Medtronic, PayPal, Southworks, and Microsoft recently worked together to demonstrate the ability for people to use their PayPal identities for participating in a Medtronic medical device trial, rather than having to create yet another username and password. Furthermore, the demo showed the use of verified claims, where the name, address, birth date, and gender claims provided by PayPal are relied upon by Medtronic and its partners as being sufficiently authoritative to sign people up for the trial and ship them the equipment. I showed this to many of you at the most recent Internet Identity Workshop.

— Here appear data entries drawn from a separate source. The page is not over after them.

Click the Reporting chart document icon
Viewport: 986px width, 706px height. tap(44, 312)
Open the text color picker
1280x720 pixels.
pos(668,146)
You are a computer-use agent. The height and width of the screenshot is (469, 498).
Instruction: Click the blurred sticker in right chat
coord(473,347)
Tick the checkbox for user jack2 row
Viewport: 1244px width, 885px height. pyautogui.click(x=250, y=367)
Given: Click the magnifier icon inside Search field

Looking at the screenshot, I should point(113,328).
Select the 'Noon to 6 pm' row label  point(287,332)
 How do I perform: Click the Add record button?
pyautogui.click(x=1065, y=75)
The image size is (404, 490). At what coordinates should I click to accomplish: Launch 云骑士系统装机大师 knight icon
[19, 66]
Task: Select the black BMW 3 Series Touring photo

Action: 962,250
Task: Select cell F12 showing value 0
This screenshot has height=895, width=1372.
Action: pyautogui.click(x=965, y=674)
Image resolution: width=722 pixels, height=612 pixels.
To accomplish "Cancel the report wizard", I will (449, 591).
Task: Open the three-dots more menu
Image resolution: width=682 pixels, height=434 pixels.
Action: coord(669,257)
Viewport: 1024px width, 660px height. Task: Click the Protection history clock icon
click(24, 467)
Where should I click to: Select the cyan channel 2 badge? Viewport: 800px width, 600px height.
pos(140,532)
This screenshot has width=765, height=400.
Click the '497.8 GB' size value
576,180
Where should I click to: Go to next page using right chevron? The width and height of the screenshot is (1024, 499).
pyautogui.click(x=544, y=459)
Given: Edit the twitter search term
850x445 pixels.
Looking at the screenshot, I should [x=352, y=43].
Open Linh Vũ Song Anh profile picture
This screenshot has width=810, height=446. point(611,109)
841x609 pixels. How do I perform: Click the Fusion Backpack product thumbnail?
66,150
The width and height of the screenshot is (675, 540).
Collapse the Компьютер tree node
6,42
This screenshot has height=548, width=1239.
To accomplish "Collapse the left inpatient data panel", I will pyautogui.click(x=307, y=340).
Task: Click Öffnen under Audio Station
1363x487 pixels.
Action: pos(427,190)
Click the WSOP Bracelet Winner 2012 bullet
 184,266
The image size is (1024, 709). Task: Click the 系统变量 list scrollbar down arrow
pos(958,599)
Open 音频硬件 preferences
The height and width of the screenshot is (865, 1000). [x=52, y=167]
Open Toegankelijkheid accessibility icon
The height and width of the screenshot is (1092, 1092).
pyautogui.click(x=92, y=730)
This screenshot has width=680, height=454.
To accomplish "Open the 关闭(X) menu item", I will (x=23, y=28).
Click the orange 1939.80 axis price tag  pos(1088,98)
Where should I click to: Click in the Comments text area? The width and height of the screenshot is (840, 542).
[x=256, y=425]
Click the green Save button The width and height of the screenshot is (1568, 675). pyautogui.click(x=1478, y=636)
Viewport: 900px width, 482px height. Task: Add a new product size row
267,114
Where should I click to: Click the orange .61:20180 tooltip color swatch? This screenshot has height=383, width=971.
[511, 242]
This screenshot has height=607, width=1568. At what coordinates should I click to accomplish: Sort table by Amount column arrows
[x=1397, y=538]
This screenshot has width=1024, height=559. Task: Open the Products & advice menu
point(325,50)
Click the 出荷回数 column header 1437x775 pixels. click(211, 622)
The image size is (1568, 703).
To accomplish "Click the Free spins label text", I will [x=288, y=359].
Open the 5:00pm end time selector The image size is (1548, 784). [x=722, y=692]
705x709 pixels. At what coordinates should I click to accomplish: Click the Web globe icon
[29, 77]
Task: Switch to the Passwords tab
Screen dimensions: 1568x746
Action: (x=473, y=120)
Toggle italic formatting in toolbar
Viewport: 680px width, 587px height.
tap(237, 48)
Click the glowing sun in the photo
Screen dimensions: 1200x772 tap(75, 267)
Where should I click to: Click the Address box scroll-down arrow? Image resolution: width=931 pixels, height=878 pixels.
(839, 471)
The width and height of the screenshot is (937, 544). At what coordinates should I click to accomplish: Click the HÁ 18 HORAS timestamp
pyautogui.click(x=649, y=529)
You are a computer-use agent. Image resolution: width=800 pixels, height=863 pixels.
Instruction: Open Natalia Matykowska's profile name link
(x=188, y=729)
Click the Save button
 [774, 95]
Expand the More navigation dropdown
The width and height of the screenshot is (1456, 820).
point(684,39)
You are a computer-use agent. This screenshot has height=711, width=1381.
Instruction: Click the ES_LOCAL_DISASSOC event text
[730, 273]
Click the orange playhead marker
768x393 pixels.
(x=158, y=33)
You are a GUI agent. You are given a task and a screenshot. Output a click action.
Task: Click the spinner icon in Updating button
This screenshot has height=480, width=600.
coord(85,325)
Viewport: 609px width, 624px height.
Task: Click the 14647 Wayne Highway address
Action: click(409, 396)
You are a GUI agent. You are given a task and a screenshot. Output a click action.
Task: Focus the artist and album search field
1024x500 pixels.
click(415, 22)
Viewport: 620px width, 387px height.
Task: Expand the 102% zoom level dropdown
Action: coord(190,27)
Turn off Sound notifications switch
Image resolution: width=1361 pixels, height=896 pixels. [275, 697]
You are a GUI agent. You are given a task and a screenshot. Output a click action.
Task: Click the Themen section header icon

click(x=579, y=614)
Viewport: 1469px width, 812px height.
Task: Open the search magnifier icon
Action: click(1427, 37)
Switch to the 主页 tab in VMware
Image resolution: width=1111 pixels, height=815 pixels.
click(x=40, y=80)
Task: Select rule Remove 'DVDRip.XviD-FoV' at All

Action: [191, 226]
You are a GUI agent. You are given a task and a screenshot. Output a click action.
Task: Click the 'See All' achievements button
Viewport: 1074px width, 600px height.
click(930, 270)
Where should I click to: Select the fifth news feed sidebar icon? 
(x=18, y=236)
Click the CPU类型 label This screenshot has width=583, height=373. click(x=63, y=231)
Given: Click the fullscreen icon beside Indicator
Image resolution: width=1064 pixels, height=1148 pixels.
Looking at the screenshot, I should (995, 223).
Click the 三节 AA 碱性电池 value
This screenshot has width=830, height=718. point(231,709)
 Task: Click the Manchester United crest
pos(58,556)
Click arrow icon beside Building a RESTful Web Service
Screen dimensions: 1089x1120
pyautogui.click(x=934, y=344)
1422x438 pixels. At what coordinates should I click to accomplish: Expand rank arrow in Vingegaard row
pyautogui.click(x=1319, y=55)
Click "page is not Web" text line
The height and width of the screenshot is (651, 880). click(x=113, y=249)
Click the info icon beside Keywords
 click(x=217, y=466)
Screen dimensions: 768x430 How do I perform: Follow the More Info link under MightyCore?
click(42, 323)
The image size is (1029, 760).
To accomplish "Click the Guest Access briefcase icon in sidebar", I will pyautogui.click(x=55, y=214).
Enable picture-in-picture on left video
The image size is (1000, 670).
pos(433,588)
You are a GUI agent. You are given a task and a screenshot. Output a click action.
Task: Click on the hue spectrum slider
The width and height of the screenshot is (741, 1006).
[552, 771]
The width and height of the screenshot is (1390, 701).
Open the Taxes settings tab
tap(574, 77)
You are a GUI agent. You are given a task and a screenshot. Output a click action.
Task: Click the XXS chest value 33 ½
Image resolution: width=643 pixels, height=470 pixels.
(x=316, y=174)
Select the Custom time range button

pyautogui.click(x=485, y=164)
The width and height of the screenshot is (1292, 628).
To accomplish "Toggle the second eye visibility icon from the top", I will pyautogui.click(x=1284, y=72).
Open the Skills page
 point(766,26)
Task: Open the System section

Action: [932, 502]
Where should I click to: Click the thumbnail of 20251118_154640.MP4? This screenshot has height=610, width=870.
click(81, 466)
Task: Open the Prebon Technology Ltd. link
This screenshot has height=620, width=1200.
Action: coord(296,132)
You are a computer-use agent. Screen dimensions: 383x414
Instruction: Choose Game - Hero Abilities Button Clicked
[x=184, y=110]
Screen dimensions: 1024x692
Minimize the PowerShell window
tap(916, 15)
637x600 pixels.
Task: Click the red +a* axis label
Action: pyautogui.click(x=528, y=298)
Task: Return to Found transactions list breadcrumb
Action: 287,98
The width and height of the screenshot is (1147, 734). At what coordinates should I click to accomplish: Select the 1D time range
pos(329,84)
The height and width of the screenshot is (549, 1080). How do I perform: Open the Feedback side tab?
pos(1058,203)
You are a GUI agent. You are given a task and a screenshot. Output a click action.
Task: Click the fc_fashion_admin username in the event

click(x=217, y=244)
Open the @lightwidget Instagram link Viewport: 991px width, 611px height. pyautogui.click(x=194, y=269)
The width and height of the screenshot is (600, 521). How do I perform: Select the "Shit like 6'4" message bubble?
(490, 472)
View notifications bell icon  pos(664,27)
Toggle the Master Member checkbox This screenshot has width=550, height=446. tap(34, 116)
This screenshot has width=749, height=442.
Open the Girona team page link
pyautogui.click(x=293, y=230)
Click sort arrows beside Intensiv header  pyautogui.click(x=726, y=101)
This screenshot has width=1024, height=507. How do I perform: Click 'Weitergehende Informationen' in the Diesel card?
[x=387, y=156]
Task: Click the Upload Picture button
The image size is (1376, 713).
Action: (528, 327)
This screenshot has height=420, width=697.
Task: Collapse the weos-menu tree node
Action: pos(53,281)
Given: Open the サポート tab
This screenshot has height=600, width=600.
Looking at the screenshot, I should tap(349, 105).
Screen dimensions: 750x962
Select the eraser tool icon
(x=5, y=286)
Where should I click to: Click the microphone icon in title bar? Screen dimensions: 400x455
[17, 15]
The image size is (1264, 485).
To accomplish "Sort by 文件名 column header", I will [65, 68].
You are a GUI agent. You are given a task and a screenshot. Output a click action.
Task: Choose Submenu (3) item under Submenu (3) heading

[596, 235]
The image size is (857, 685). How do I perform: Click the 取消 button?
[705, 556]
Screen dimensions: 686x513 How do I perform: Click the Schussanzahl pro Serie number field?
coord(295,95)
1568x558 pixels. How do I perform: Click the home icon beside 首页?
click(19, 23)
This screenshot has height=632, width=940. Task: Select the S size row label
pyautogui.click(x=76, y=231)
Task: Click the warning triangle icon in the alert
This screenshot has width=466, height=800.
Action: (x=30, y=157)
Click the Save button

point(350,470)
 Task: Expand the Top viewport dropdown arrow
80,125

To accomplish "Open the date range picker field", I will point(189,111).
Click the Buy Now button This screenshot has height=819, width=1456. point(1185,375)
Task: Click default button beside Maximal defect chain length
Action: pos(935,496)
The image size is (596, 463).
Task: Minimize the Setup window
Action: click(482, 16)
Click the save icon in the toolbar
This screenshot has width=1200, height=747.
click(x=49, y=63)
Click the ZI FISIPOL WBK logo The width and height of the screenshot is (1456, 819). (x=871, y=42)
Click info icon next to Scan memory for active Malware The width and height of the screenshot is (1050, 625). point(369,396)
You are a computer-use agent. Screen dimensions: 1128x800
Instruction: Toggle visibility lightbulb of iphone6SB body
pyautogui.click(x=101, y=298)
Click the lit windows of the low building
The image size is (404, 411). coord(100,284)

From a technology point of view, this was a multi-protocol federation using OpenID and WS-Federation — OpenID for the PayPal identities and WS-Federation between Medtronic and two relying parties (one for ordering the equipment and one for anonymously recording opinions about the trial). It was also multi-platform, with the Medtronic STS running on Windows and using the Windows Identity Foundation (WIF) and DotNetOpenAuth, the equipment ordering site running on Linux and using simpleSAMLphp, and the opinions site running on Windows and also using WIF. A diagram of the scenario flows is as follows:

Identity Mash-Up Diagram

We called the demo an “identity mash-up” because Medtronic constructed a identity for the user containing both claims that came from the original PayPal identity and claims it added (“mashed-up”) to form a new, composite identity. And yet, access to this new identity was always through the PayPal identity. You can read more about the demo on the Interoperability @ Microsoft blog, including viewing a video of the demo. Southworks also made the documentation and code for the multi-protocol STS available.

I’ll close by thanking the teams at PayPal, Medtronic, and Southworks for coming together to produce this demo. They were all enthusiastic about using consumer identities for Medtronic’s business scenario and pitched in together to quickly make it happen.